Tuesday, February 28, 2012

Menanti Angkatan Laut Republik Indonesia Yang Tangguh Di Laut Sulawesi.

(KRI Diponegoro, salah satu dari 4 Sigma Class terbaru Indonesia)

Memanasnya kawasan Ambalat yang merupakan bagian dari Laut Sulawesi beberapa tahun yang lalu dan menjadi potensi besar yang berdampak pada kesetabilan ekonomi, politik dan keamanan di wilayah ini, khususnya bagi kabupaten dan kota yang berbatasan dengan Malaysia Timur dan Filipina Selatan.

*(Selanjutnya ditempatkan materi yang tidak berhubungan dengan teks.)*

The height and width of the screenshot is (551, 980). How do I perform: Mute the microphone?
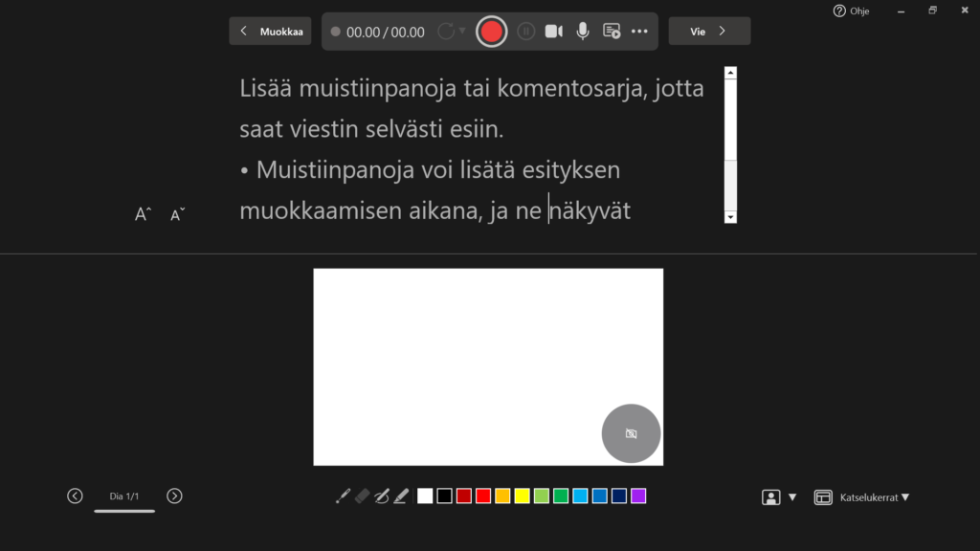pyautogui.click(x=582, y=32)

Sepanjang sejarahnya, Laut Sulawesi menjadi ajang perebutan kekuasaan yang sebelumnya berlaku antara kerajaan dan kesultanan tradisional seperti Bulungan, Sulu dan Brunai yang kemudian perseteruan itu dilanjutkan lagi oleh Belanda, British (Inggris) dan Spanyol. Masalah bajak laut dan perdagangan budak yang terjadi pada abad 17 hingga 19 M, menjadi warna tersendiri yang juga mempengaruhi stabilitas dikawasan sengketa tersebut.

Jauh-jauh hari sebelum mendiang AB. Lapian berpulang, sang nahkoda telah menegaskan perlunya bangsa ini memperhatikan kawasan Laut Sulawesi yang kaya akan potensi ekonomi namun juga kaya akan potensi sengketa yang dapat berujung pada tragedi kemanusiaan.

Seteru Angkatan Laut dan Bajak Laut.

Sejarah berdarah dikawasan laut Sulawesi bukan hanya beberapa puluh tahun lalu saja terjadi, memanasnya ambalat yang kaya akan sumberdaya mineral, jauh berabad sebelumnya potensi laut dan perdagangan menjadi sengketa juga tak kalah serunya.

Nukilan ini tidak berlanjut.